Arranca esta quinta-feira a Semana Europeia do Teste VIH-Hepatites 2019. Até ao próximo dia 29, de norte a sul do País, as organizações de base comunitária vão disponibilizar rastreios do VIH e hepatites virais em mais de 30 locais. Sessões que são gratuitas, anónimas e confidenciais.

Pela sétima vez, organizações publicas e privadas juntam-se num esforço conjunto que visa promover a importância do rastreio e que este ano tem como lema ‘Testar. Tratar. Prevenir’.
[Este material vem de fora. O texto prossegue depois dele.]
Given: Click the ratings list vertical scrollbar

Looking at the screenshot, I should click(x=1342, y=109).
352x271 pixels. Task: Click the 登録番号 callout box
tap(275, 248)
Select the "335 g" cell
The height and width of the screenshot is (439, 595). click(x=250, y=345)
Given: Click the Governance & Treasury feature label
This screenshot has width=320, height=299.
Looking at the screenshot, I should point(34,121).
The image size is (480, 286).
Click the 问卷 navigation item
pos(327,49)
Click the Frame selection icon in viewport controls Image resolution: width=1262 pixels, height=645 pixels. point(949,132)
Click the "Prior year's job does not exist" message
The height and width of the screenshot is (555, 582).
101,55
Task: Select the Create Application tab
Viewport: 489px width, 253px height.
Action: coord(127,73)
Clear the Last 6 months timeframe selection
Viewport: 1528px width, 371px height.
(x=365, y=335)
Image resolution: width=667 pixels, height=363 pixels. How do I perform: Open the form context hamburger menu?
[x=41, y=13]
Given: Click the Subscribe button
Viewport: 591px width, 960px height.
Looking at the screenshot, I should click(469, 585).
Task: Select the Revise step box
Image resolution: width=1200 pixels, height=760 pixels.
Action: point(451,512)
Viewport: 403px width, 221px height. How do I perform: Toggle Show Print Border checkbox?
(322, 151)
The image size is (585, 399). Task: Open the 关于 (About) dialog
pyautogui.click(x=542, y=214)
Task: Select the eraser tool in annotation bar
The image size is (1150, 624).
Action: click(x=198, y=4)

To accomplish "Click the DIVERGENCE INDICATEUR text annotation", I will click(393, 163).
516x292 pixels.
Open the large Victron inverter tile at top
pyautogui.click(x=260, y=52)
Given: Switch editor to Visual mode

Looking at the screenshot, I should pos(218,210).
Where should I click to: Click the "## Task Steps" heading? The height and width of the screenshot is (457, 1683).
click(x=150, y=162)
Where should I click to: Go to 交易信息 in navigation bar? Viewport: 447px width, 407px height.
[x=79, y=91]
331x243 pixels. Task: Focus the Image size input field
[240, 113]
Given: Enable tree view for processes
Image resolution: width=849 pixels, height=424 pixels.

Em Portugal, a Semana Europeia do Teste é coordenada pela associação GAT – Grupo de Ativistas em Tratamentos, através do projeto Rede de Rastreio Comunitária que, em julho de 2018, foi selecionada para o primeiro compêndio de boas práticas da Organização Mundial de Saúde – Europa.

A equipa GAT’AFRIK, novo serviço do GAT dirigido para a população migrante, assegurará as sessões de rastreio nas duas tendas no Martim Moniz.

Além da oferta dos rastreios do VIH e hepatites em diferentes pontos do País, será ainda disponibilizado material informativo sobre as infeções a rastrear bem como preservativos e gel lubrificante.

A mensagem é simples: só fazendo o teste é possível conhecer o estatuto serológico para estas infeções, que têm tratamento e até cura, como é o caso da hepatite C. Da mesma forma, através de um tratamento precoce e eficaz para a infeção pelo VIH, é possível atingir carga viral indetetável, tornando assim o vírus intransmissível.

Quem deve fazer os rastreios ao VIH e hepatites

A semana do teste é aberta a todos os que queiram realizar o rastreio, com especial enfoque nas populações em situação de maior vulnerabilidade para a infeção pelo VIH, hepatites virais B e C: homens que fazem sexo com homens (HSH), migrantes (incluindo pessoas originárias de países com maior prevalência), trabalhadores do sexo, reclusos e pessoas que usam drogas injetáveis.

O VIH na Europa

Em 2017, 2,3 milhões de pessoas viviam com VIH na região da OMS-Europa e uma em cinco desconhecia o seu estatuto serológico.

Também na OMS-Europa, as estimativas apontam para que 15 milhões de pessoas vivam com hepatite B e 14 milhões com hepatite C.